Le régime de l'ASV, que le président de la Carmf souhaite fermer depuis 2000, fait l'objet d'une enquête de la Cour des comptes, mais son sort n'a pas été abordé par le dernier texte conventionnel. Cependant, le directeur de l'Union nationale des caisses d'assurance-maladie (Uncam) a récemment parlé d'une hausse éventuelle des cotisations à l'avenir pour rééquilibrer le régime (« le Quotidien » du 26 janvier).
(1) Le calcul des cotisations se fonde sur les revenus libéraux nets de l'année n-2. A noter : depuis la loi Fillon de 2003, le calcul de la cotisation au régime de base est provisoire, avant d'être ajusté deux ans plus tard en fonction des revenus réels de l'année n.

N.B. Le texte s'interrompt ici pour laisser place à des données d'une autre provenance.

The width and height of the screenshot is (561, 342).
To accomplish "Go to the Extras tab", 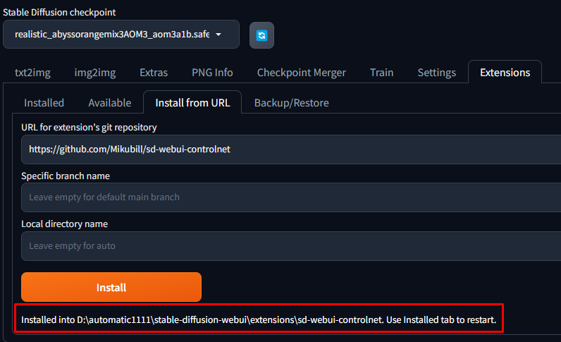I will pyautogui.click(x=154, y=73).
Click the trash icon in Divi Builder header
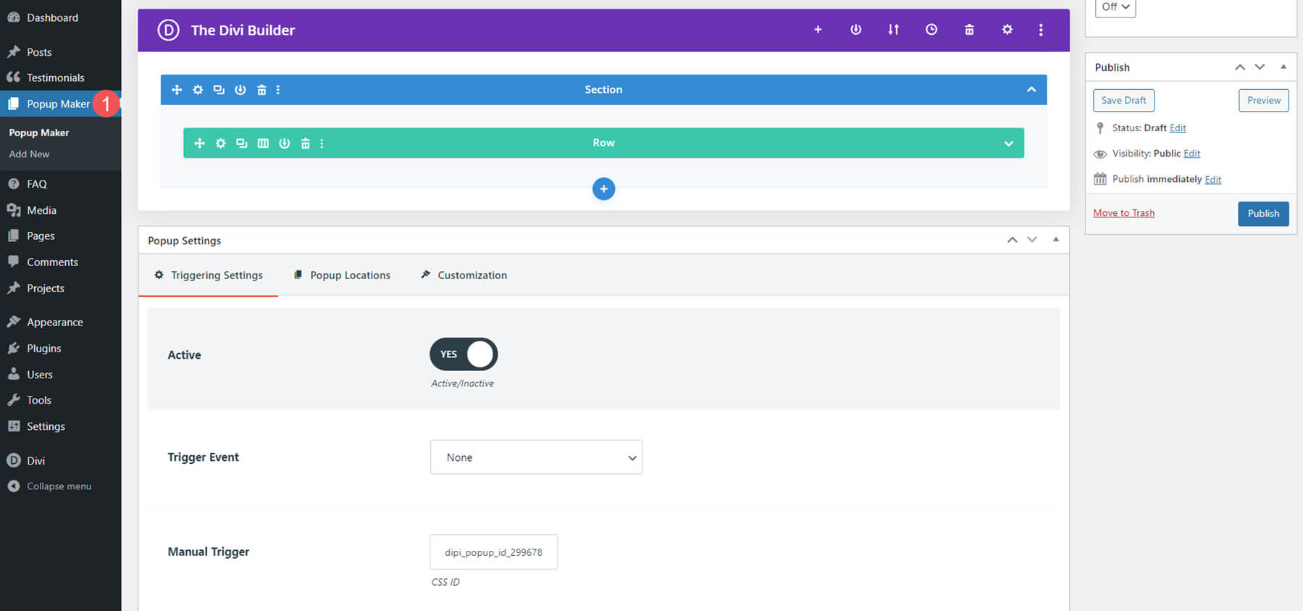Image resolution: width=1303 pixels, height=611 pixels. pos(969,30)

Le Cnom souhaite une « amélioration » du texte
Le Conseil national de l'Ordre des médecins (Cnom) s'est réuni en session les 27 et 28 janvier pour « étudier la conformité des textes de la convention ». Certes, le Cnom se « félicite » en préambule de la mise en place d'un parcours de soins coordonné, « gage de qualité des soins et d'une maîtrise médicalisée des dépenses de santé ».
De même, selon le Cnom, le médecin traitant « devient le pivot d'un dispositif respectueux du libre choix et son rôle est valorisé ».
Mais il s'inquiète « de la complexité des mesures contenues dans la convention ». Pis, le système, qualifié de « proche du labyrinthe », est également jugé « rigide », et peut se révéler « inadapté aux réalités de la démographie médicale ». Si bien que le Cnom invite l'ensemble des organisations professionnelles à « améliorer la convention dans les semaines et les mois qui viennent », et invite l'Uncam à « faire confiance aux médecins et à leur déontologie, notamment pour favoriser l'accès aux soins, sans mettre en place un encadrement administratif et une surveillance tatillonne qui s'éloigneraient des objectifs de la réforme ». Enfin, le Cnom indique que « l'importance des tâches confiées au médecin traitant et son rôle primordial dans la tenue du dossier médical personnel (DMP) devront également être mieux pris en considération ».